Select every line containing the word "computer" from the material, and copy those lines.
:::::
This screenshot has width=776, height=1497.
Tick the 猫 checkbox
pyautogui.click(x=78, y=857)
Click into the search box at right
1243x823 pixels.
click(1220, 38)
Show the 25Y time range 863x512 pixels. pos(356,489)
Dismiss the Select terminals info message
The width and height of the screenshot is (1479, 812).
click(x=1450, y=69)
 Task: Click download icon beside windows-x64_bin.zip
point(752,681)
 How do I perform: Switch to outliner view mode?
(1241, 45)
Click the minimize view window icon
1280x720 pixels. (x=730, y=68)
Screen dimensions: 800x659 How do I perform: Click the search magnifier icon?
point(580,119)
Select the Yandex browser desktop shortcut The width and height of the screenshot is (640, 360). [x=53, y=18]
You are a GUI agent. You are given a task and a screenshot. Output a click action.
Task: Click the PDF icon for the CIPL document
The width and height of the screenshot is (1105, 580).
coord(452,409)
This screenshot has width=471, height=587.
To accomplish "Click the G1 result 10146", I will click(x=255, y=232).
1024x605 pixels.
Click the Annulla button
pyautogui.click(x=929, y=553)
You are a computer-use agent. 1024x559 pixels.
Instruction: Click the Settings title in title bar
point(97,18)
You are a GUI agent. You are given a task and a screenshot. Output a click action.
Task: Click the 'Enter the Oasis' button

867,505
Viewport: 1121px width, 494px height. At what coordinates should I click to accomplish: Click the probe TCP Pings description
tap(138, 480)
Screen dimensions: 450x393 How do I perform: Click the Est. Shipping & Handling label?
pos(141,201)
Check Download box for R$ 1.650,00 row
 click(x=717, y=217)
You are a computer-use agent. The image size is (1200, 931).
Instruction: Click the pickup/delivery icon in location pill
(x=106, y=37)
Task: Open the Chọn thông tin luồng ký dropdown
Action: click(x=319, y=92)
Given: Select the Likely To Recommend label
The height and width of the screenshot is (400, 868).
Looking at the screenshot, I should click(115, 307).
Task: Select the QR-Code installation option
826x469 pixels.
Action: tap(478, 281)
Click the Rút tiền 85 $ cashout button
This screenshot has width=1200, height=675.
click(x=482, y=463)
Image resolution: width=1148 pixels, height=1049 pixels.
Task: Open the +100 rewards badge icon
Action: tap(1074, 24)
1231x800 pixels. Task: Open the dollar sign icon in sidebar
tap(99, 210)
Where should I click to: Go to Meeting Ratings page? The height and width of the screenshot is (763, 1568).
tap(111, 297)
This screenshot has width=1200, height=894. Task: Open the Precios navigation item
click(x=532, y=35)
:::::
● **Task output**
You are a computer-use agent. 1024x559 pixels.
You are a computer-use agent. The image size is (1200, 931).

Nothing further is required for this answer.